8. The method of protecting a paint robot as defined in Claim 7, wherein said method includes purging said motor housing and said housing enclosure by supplying a non-combustible gas at a first pressure of about 4 bars.

9. The method of protecting a paint robot as defined in Claim 8, wherein said method includes purging said motor housing and said housing enclosure by supplying a volume of said non-combustible gas to said gas inlet of said motor housing at least about five times a volume of said motor housing and said enclosure.

10. The method of protecting a paint robot as defined in Claim 7, wherein said method includes continuing to supply said non-combustible gas to said gas inlet of said motor housing at said second pressure of at least .8 mbar.

11. A method of protecting a paint robot, wherein said paint robot includes a plurality of relatively movable substantially air-tight robot housing enclosures each having an explosion proof motor therein including a motor housing having a gas inlet and a gas outlet spaced from said gas inlet, said method comprising the following steps:
directing a non-combustible gas under pressure into said gas inlet of each of said motor housings, creating a positive pressure of non-combustible gas within said motor housings; and directing said non-combustible gas from said motor housings into said robot housing enclosures creating a positive pressure of non-combustible gas within said robot housing enclosures.

12. The method of protecting a paint robot as defined in Claim 11, wherein said method includes purging said motor housings and said robot housing enclosures by directing said non-combustible gas to said gas inlets of each of said motor housings at a pressure of at least about four bars.

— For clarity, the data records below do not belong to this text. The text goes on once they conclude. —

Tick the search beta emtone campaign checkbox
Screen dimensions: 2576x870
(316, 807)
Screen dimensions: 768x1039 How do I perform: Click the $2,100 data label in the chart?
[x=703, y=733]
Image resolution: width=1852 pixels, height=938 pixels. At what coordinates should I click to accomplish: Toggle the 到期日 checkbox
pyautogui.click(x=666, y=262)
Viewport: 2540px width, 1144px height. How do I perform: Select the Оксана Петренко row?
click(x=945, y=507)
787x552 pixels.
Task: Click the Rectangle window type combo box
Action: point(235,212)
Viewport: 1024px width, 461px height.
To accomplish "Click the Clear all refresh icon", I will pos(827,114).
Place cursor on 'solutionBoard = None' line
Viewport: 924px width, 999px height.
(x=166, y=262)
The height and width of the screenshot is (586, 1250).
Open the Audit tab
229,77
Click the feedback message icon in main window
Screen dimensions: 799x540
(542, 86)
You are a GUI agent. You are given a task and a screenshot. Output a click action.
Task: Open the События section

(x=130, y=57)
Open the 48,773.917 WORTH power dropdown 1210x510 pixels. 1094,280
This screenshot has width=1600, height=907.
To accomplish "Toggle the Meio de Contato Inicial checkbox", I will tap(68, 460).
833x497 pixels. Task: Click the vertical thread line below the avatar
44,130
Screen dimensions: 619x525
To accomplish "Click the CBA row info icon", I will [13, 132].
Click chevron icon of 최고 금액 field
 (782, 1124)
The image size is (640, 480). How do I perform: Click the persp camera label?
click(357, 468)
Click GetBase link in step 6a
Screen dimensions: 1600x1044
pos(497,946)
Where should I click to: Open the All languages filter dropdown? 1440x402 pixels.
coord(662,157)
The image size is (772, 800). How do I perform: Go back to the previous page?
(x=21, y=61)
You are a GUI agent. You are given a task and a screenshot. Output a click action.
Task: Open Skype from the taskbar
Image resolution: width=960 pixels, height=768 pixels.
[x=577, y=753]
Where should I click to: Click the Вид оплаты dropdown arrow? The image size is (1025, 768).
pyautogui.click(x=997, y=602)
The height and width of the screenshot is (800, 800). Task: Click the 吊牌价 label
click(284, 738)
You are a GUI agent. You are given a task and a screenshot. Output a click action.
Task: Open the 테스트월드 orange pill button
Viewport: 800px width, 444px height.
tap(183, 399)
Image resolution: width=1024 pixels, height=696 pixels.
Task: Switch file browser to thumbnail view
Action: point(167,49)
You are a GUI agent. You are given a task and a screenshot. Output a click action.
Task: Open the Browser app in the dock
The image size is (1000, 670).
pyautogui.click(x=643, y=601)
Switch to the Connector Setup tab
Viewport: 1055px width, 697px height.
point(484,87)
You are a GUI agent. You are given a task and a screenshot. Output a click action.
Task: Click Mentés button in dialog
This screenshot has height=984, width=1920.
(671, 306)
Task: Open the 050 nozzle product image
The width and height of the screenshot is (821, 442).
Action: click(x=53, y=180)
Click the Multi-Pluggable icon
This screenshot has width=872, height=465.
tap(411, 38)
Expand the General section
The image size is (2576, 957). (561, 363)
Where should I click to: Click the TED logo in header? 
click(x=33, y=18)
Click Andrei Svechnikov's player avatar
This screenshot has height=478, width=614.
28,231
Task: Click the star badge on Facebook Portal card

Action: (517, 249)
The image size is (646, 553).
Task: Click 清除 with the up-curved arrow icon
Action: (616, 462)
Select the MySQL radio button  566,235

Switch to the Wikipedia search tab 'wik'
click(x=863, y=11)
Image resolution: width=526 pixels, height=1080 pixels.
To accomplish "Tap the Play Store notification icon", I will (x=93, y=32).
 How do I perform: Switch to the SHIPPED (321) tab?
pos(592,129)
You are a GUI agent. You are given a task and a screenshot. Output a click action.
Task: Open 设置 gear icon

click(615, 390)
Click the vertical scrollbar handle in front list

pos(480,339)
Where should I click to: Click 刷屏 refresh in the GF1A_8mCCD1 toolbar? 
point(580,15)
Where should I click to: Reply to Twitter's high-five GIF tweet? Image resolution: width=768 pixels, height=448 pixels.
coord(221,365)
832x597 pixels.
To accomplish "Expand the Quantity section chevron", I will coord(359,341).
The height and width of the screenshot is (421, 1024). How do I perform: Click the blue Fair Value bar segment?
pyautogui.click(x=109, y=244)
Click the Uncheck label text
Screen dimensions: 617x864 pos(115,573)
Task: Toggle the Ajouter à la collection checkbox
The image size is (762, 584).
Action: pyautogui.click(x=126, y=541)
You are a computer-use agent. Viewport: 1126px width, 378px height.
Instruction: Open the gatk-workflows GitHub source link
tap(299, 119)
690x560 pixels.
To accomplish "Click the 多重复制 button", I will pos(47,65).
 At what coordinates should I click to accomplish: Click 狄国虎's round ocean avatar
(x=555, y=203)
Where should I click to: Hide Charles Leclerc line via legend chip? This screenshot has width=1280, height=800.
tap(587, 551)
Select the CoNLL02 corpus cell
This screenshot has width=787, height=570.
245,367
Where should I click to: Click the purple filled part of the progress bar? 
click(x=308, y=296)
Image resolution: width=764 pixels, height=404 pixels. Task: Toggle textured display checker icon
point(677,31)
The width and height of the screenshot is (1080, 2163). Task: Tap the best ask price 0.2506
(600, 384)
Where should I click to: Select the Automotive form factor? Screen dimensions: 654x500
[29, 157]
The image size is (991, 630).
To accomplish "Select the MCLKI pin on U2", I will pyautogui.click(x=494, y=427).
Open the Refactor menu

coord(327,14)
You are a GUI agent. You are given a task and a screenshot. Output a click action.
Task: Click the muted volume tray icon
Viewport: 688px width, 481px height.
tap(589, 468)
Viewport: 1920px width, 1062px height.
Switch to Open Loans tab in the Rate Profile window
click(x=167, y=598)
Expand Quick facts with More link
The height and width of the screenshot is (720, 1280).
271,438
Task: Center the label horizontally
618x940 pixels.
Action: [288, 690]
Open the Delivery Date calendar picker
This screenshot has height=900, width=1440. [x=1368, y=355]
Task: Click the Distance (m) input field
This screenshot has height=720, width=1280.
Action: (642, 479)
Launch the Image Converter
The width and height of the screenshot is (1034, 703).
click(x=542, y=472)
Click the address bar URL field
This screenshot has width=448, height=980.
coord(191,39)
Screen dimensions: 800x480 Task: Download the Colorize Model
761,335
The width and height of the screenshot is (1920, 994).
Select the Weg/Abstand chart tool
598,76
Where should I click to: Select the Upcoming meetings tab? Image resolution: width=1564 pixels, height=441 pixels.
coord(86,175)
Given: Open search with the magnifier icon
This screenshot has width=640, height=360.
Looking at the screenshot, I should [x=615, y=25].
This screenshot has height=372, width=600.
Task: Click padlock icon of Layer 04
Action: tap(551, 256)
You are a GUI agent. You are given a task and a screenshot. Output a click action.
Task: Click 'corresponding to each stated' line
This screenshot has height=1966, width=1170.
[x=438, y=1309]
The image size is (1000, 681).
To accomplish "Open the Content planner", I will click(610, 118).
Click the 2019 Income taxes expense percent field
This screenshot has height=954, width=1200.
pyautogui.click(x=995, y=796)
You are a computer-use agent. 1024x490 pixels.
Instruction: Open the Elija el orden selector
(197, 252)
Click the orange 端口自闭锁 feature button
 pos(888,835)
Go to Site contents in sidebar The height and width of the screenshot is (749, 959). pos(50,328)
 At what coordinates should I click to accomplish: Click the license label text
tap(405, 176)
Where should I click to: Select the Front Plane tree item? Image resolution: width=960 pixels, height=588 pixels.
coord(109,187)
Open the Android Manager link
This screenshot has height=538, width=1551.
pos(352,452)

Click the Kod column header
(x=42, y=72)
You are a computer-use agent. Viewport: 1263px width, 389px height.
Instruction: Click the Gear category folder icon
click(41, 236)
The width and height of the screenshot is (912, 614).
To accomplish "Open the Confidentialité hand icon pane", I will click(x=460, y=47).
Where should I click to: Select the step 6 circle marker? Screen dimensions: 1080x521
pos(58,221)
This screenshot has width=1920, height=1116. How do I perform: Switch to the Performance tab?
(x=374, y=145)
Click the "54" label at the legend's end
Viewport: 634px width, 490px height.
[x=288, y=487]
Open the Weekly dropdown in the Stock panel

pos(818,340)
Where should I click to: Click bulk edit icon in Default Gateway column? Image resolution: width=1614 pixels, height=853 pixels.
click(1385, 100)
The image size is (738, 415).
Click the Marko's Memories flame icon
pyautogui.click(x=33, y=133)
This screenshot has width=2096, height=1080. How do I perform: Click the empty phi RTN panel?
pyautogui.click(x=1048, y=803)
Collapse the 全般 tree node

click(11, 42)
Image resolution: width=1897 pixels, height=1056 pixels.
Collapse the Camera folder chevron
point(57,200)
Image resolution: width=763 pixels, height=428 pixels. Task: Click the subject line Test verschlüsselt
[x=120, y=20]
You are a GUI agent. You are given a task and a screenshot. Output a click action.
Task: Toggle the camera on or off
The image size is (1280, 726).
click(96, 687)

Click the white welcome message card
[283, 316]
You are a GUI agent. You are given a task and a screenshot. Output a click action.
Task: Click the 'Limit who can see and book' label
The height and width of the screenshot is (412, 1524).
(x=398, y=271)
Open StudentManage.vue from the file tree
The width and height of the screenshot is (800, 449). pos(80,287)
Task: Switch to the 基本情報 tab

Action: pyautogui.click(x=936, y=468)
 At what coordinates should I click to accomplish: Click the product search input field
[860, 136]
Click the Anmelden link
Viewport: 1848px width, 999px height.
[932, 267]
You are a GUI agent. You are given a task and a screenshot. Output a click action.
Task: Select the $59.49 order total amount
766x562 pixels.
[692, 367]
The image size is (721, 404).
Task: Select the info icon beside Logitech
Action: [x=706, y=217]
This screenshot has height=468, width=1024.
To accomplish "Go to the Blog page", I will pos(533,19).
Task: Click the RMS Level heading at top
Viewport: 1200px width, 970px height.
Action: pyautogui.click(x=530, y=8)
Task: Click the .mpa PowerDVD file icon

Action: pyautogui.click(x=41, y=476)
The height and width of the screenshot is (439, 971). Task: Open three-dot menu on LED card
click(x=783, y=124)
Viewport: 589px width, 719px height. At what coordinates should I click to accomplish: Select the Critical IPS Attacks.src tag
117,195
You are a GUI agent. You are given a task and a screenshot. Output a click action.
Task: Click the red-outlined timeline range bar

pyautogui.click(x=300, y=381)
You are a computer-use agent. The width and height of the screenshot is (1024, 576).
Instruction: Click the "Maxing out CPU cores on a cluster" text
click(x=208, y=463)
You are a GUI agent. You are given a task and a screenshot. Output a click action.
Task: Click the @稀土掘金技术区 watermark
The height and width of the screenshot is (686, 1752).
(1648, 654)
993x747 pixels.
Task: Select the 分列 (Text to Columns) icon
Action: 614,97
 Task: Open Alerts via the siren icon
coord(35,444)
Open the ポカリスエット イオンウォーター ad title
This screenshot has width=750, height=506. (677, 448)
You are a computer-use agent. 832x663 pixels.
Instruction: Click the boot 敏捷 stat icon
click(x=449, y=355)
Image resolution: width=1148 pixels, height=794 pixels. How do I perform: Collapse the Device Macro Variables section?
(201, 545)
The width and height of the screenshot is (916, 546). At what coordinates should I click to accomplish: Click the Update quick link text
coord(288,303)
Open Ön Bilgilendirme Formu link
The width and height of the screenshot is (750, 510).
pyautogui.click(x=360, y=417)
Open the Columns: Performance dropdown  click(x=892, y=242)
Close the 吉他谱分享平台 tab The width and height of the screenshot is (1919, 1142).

13. The method of protecting a paint robot as defined in Claim 11, wherein said robot housing enclosures are interconnected by a gas conduit maintaining said robot housing enclosures at substantially the same pressure of non-combustible gas, said method including controlling said pressure of non-combustible gas by continuously determining said pressure of non-conductive gas and operating a valve to maintain said pressure of non-combustible gas at greater than atmospheric pressure.